*** EXCERPTED RECORDS ***

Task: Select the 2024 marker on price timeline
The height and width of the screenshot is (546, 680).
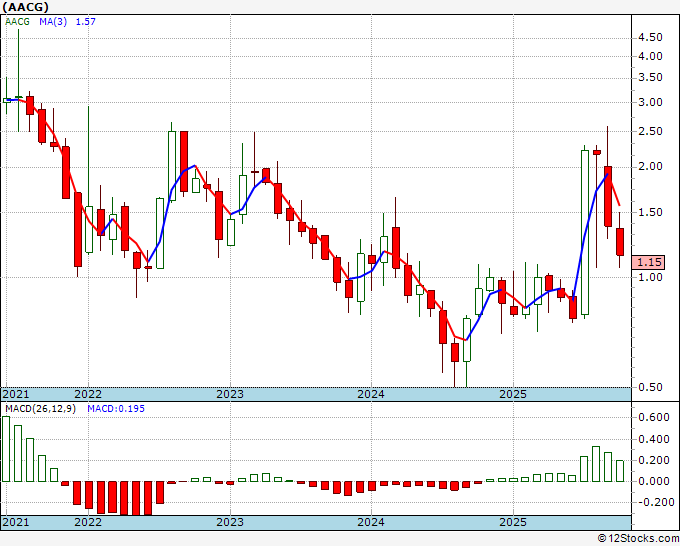Action: pos(371,394)
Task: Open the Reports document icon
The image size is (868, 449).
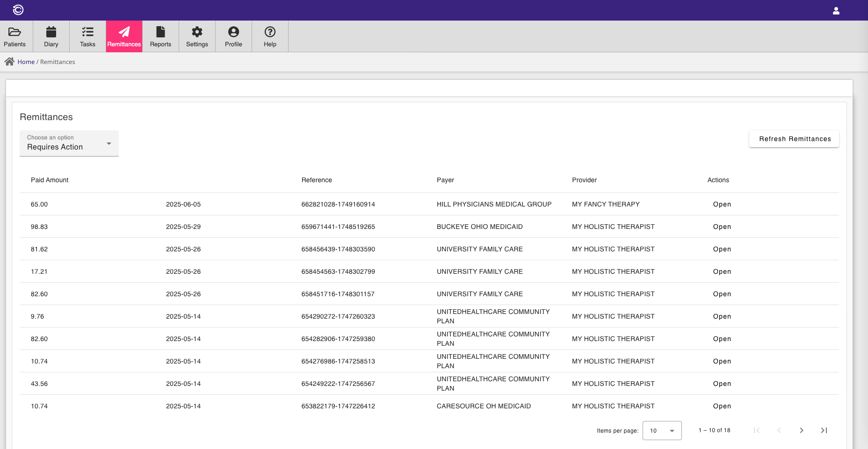Action: (160, 32)
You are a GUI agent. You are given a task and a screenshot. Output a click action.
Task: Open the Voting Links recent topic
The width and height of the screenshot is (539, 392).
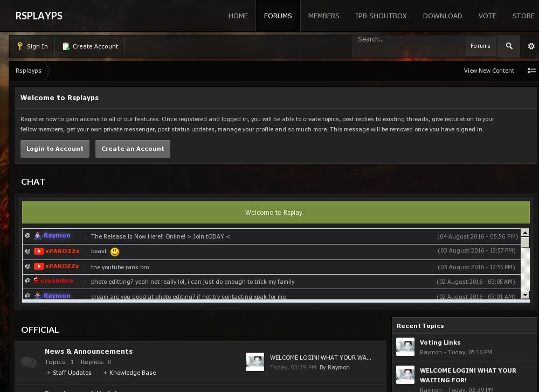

***

◆ WORK REQUEST ◆
If a line of the data holds the string "Open", list it.

◆ WRITTEN REPLY ◆
Task: Open the Reports document icon
Task: Open the Voting Links recent topic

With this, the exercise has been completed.